Open JervenBolleman opened 1 year ago

JervenBolleman commented 1 year ago

There are many ways to write JSON-LD documents that could express Shape Expressions. However, many of these reasonable serializations are not valid ShexJ files. e.g.

{ "@context": 
    { "@vocab" : "http://www.w3.org/ns/shex.jsonld", 
      "foaf" : "http://xmlns.com/foaf/0.1/" ,
      "predicate" : {"@type":"@id"}},
  "type": "Schema",
  "shapes": [
    { "@id": "http://my.example/#UserShape",
      "type": "Shape",
      "expression": {
        "type": "TripleConstraint",
        "predicate": "foaf:name",
        "valueExpr": {
          "type": "NodeConstraint",
          "datatype": "http://www.w3.org/2001/XMLSchema#string" } } }
  ] 
}

This is a small adaptation of one of the primer examples but is not a valid ShexJ file.

The example here and the JSON-LD in the primer are equivalent RDF wise.

A solution could be to add a standard JSON-LD framing to generate JSON-LD that fits into the grammar. Other option is to use ShexR as the basis for defining ShexJ.

Why is this important, it is quite normal to generate some Shex shapes based on the output of some existing RDF dataset, and the fact that we can't directly sparql construct the shapes is unfortunate.

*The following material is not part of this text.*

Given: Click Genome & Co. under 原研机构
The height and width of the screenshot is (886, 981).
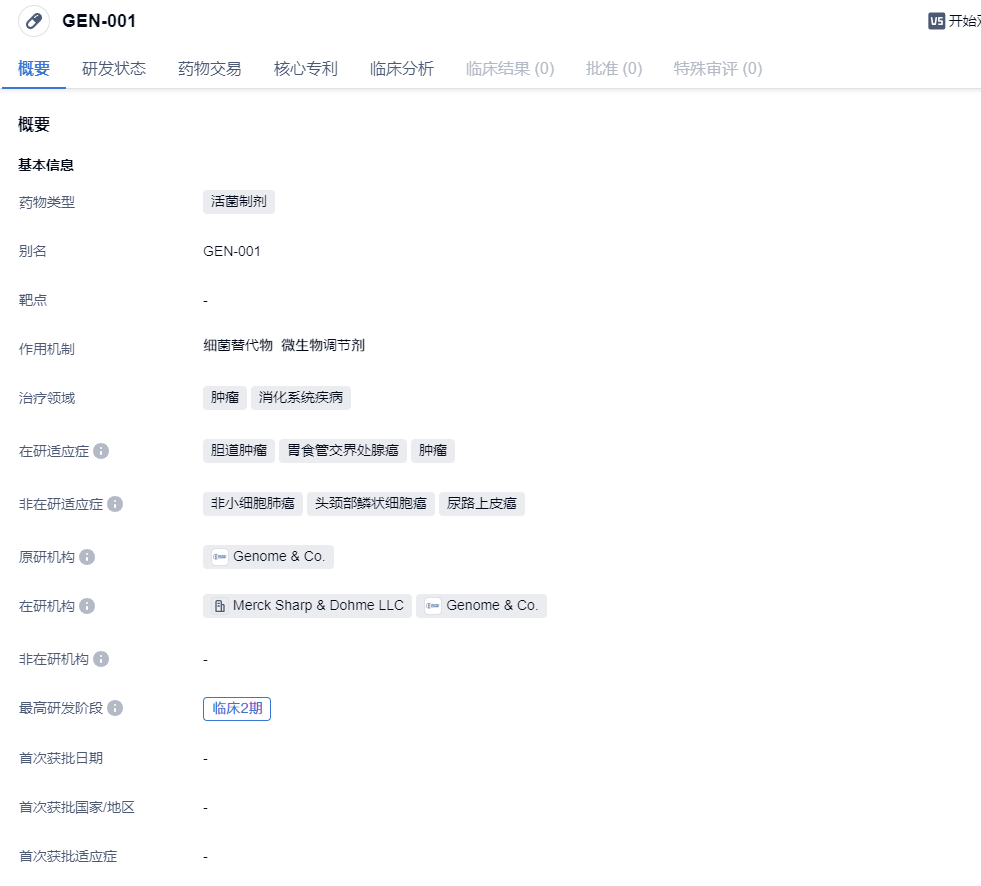Looking at the screenshot, I should [x=278, y=557].
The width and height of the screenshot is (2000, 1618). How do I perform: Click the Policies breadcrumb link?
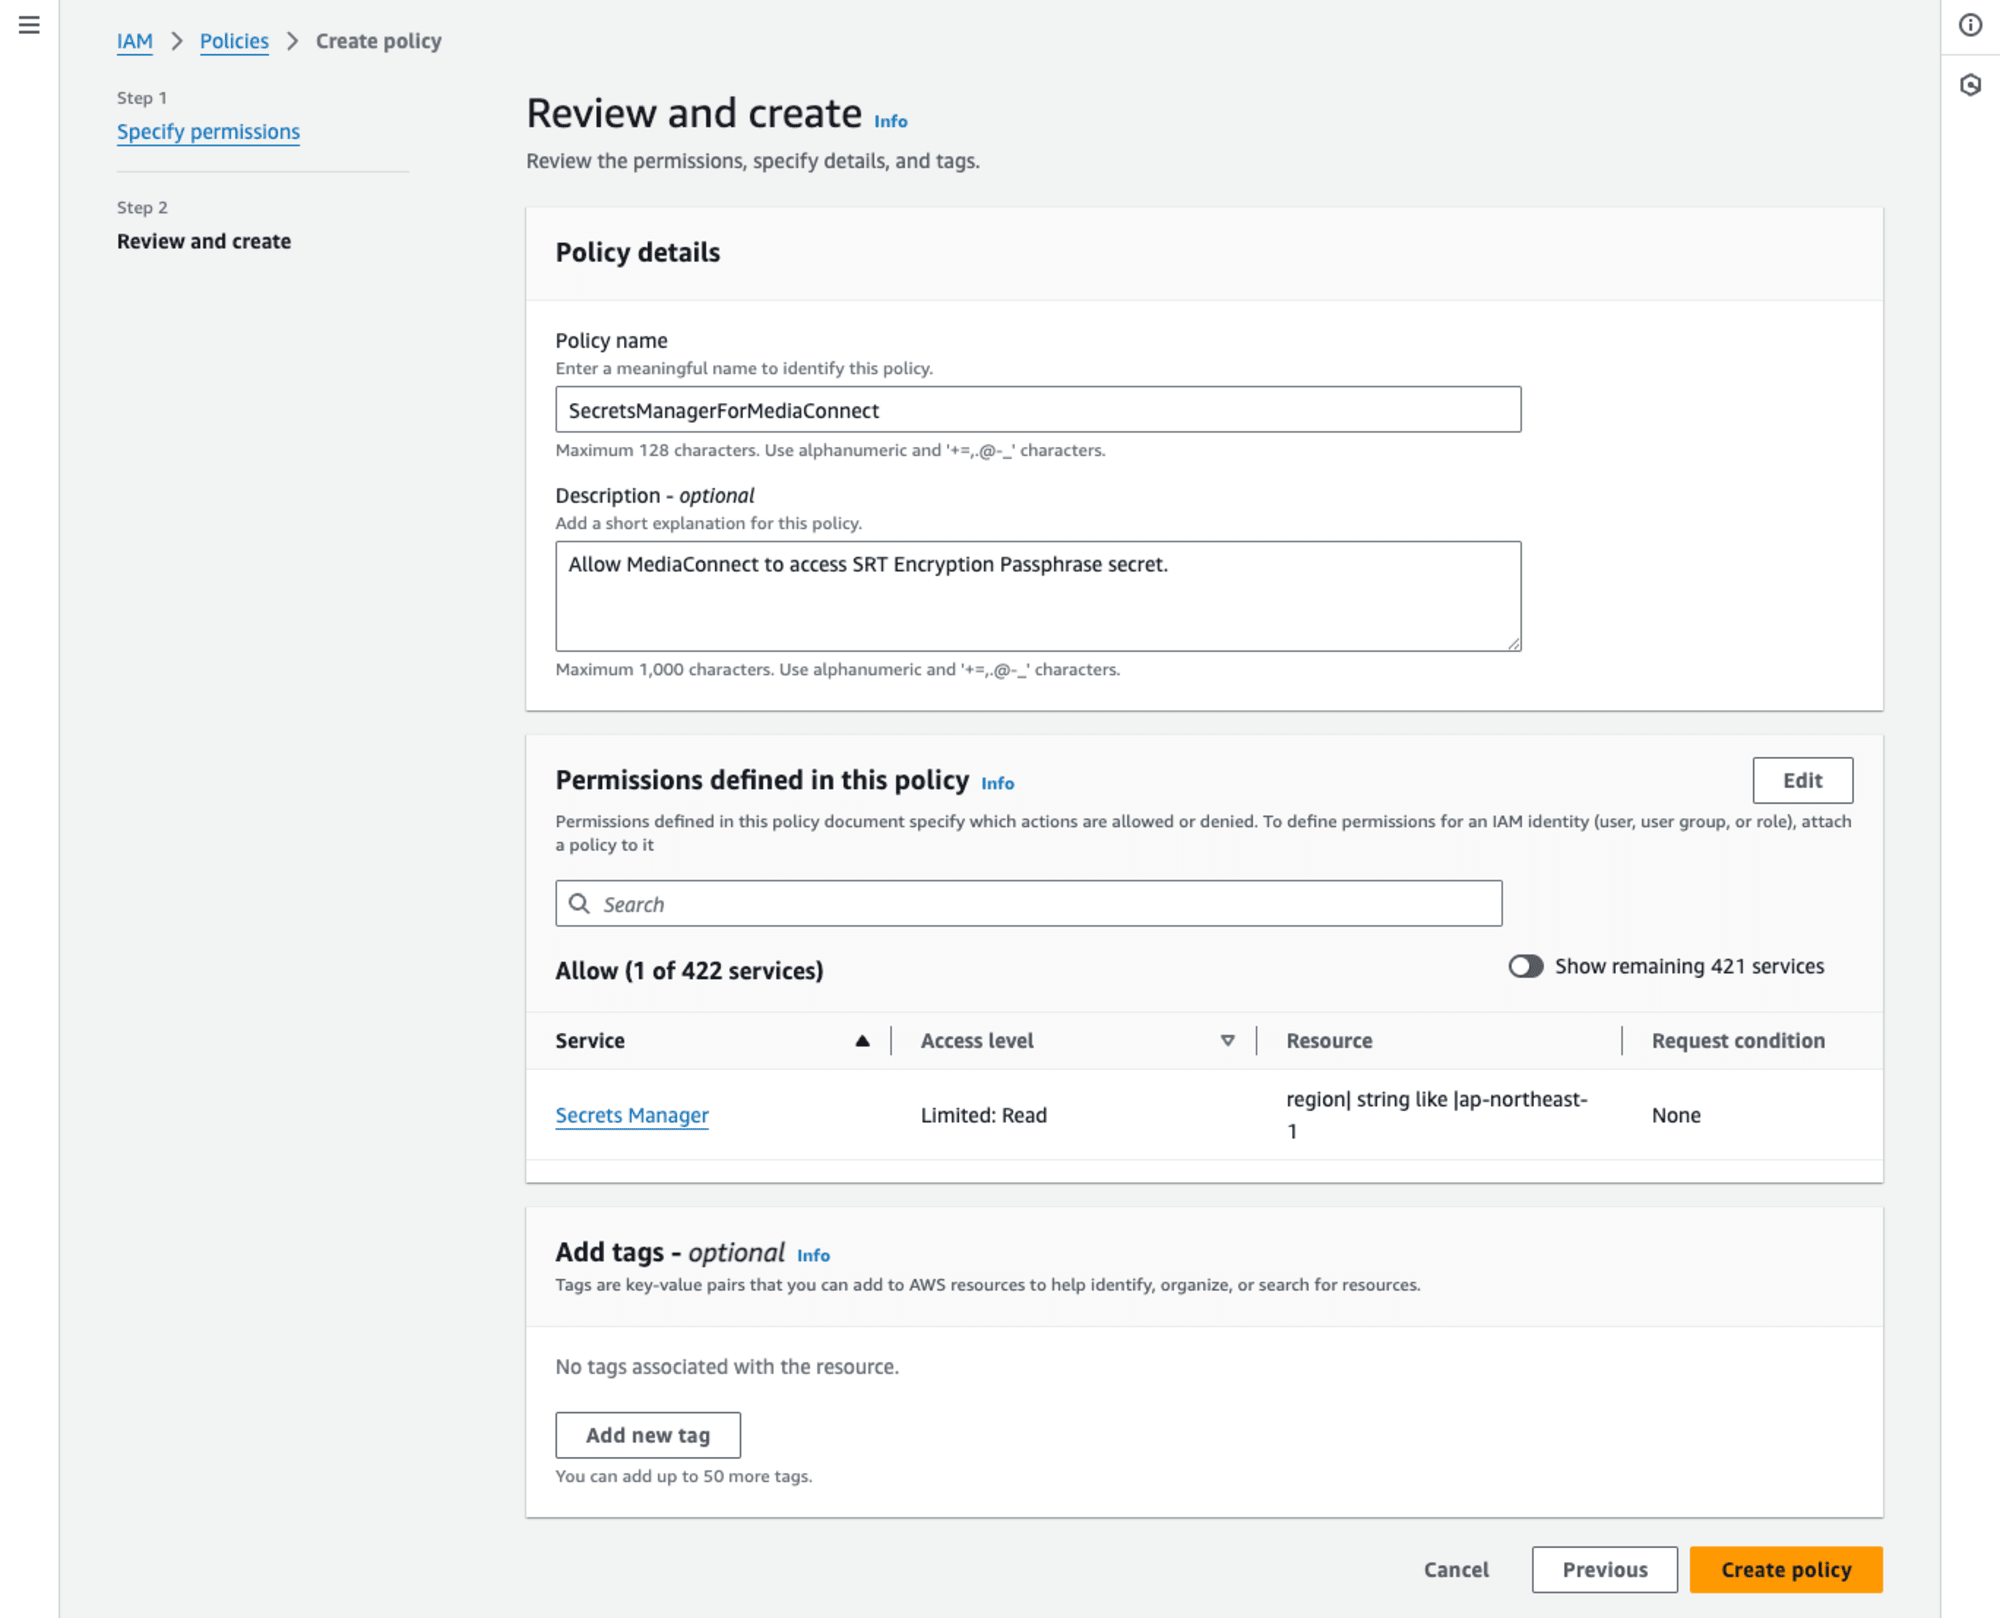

ericprud commented 1 year ago

@gkellogg , have you tried to frame ShExR->ShExJ using JSON-LD 1.1?

@JervenBolleman , I recall it not being quite possible with JSON-LD 1.0 because ShExJ wants e.g. (YAML for terseness):

type: Schema
shapes:
- type: ShapeDecl
  id: http://a.example/Commuter
  shapeExpr:
    type: Shape
    expression:
      type: TripleConstraint
      predicate: http://a.example/rides
      valueExpr: http://a.example/Vehicle
- type: ShapeDecl
  id: http://a.example/Vehicle
  shapeExpr:
    type: Shape
    expression:
      type: TripleConstraint
      predicate: http://www.w3.org/1999/02/22-rdf-syntax-ns#type
      valueExpr:
        type: NodeConstraint
        values:
        - http://a.example/Bike
        - http://a.example/Bicycle
        - http://a.example/Unicycle

and not:

type: Schema
shapes:
- type: ShapeDecl
  id: http://a.example/Commuter
  shapeExpr:
    type: Shape
    expression:
      type: TripleConstraint
      predicate: http://a.example/rides
      valueExpr: http://a.example/Vehicle
      - type: ShapeDecl
        id: http://a.example/Vehicle
        shapeExpr:
          type: Shape
          expression:
            type: TripleConstraint
            predicate: http://www.w3.org/1999/02/22-rdf-syntax-ns#type
            valueExpr:
              type: NodeConstraint
              values:
              - http://a.example/Bike
              - http://a.example/Bicycle
              - http://a.example/Unicycle

which tends to fall out of framing (at least when you have corefs to Vehicle. Gregg used a bit of post-processing to get it the last mile.

So far, we've defined ShExR as ShExJ's JSON-LD interpretation. If we want to specify the return, we need to either specify that post-processing or define it in terms of e.g. JSG with an algorithm that starts with a typed node N, validates it according to N@ShExR.shex#schema, and defined ShExR2ShExJ as e.g.: [[ There is some ShExJ object O such that match(N rdf:type shex:{O.type}) matches 1 triple. Thee is a JSG object declaration D named O.type. For each ShExJ property P in D, if there is some value V such that match(N, shex:{P}, V) matches 1 triple, O.{P} = ShExR2ShExJ(V) ]] Something like that would start with the Schema and recursively visit a valid ShExR schema. We'd want special behavior around ShapeDecls to keep them at the top level.

Thoughts?

gkellogg commented 1 year ago

@ericprud IIRC, JSON-LD 1.0 didn't have @id-maps or similar, which meant that you couldn't just re-frame to get back to ShExJ. It may be possible now, but I haven't spent any time on it in a while. Honestly, been pretty swamped with other WGs right now.

That said, you may be interested in YAML-LD, which may have a future as a recommendation.